Wahlbeteiligung schlecht wie nie

Armutszeugnis für das Demokratieverständnis - ein Kommentar

Jan Schmitz

Ein Meinungsbeitrag zur Wahlbeteiligung bei den Kommunalwahlen in Lüdenscheid: Der Kommentar von Jan Schmitz.

Die historisch schlechte Wahlbeteiligung bei Kommunalwahlen in Lüdenscheid ist kein Einzelfall. Schon 2014 gaben bei der Ratswahl, die damals zusammen mit der Europawahl stattfand, nur 40,5 Prozent der Wahlberechtigten ihre Stimme ab. 

Es ist also ein explizites Lüdenscheider Problem, dass die Wähler die Kommunalpolitik weiter links liegen lassen als in fast allen NRW-Städten. Schon im eigenen Interesse sollten die gewählten Vertreter des Rates sowie der neue Bürgermeister Ursachenforschung betreiben und Abhilfe schaffen, denn unter einer niedrigen Wahlbeteiligung leidet auch ihre Legitimation. 

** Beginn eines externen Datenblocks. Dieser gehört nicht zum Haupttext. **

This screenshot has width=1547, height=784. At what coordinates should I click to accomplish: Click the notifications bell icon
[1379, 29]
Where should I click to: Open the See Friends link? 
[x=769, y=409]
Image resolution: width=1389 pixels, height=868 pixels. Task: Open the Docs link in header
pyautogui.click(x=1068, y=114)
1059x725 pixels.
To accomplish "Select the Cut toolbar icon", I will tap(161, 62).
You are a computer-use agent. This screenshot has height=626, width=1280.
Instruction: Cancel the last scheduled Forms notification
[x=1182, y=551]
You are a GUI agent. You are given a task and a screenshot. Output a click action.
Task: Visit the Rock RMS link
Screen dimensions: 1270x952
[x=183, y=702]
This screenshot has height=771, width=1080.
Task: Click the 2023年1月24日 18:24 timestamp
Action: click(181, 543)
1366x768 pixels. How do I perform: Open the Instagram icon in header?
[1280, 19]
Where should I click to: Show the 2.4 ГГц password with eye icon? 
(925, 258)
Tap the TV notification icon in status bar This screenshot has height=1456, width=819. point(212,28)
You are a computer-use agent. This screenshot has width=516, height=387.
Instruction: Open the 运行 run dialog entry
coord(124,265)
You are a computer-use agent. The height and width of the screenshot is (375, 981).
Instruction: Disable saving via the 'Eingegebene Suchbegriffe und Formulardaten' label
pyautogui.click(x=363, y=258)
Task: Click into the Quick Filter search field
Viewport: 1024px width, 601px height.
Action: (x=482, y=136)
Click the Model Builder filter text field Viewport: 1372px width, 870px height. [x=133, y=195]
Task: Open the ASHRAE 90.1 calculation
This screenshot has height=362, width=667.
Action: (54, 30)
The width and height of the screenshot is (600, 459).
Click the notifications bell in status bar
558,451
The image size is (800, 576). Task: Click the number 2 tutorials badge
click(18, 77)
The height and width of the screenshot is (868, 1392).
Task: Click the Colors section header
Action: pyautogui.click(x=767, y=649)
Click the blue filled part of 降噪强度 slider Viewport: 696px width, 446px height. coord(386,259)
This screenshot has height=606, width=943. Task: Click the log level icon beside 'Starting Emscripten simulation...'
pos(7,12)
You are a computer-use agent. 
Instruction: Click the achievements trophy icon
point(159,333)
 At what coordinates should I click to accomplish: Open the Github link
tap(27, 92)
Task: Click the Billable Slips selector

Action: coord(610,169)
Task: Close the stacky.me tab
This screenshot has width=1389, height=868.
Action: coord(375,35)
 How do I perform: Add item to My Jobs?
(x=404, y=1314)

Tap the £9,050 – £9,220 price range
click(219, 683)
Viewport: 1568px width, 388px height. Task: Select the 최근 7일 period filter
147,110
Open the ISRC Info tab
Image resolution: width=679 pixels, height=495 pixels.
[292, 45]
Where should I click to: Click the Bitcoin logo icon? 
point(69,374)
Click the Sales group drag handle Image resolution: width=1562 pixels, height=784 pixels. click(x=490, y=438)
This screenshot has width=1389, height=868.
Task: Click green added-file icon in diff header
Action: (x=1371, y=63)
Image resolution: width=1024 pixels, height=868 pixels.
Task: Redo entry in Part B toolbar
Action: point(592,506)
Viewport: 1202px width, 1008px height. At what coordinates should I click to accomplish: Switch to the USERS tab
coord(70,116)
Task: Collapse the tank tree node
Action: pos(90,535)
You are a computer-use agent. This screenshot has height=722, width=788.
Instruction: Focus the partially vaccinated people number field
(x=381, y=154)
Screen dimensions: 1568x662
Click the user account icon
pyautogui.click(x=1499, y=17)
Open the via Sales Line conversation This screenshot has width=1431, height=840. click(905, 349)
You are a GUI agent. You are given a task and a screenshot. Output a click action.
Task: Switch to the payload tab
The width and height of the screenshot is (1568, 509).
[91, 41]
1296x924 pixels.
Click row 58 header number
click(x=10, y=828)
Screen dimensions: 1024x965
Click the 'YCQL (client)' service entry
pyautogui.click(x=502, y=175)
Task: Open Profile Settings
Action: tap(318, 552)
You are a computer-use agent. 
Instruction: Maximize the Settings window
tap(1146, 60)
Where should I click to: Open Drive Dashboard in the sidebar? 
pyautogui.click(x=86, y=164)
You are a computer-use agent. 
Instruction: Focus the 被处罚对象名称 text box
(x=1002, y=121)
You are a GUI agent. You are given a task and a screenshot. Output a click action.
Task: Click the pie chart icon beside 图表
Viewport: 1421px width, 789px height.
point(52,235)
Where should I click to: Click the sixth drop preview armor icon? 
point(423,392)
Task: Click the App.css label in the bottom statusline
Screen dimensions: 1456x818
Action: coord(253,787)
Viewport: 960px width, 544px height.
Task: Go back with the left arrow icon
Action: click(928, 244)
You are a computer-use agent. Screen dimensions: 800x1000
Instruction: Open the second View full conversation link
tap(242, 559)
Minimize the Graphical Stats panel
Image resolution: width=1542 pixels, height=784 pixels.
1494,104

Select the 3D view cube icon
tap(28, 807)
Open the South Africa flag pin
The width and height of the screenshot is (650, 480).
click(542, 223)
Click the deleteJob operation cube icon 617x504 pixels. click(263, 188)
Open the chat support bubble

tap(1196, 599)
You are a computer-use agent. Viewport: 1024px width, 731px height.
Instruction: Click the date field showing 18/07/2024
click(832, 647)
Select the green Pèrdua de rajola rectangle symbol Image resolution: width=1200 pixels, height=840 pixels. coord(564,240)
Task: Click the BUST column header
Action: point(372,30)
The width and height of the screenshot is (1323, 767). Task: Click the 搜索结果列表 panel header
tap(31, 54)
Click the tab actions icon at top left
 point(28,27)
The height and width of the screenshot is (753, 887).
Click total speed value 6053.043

Fast sicher ist, dass bei der Stichwahl am 27. September weniger als 10.000 Stimmen reichen, um Bürgermeister einer 75.000-Einwohner-Stadt zu werden. Das ist ein Armutszeugnis für das Demokratieverständnis in der Stadt. Wählerbezichtigung ist dennoch fehl am Platze. Viele fühlen sich ausgeschlossen, dem überwiegenden Teil ist die Stadt egal. 

Die Bringschuld, auf diese Menschen zuzugehen, liegt bei den Lokalpolitikern. Gefordert sind aber auch Land und Bund, die wieder mehr Entscheidungen in die kommunale Hand legen müssen. Sonst nehmen sie die weitere Erosion der Basis im demokratischen Gefüge billigend in Kauf.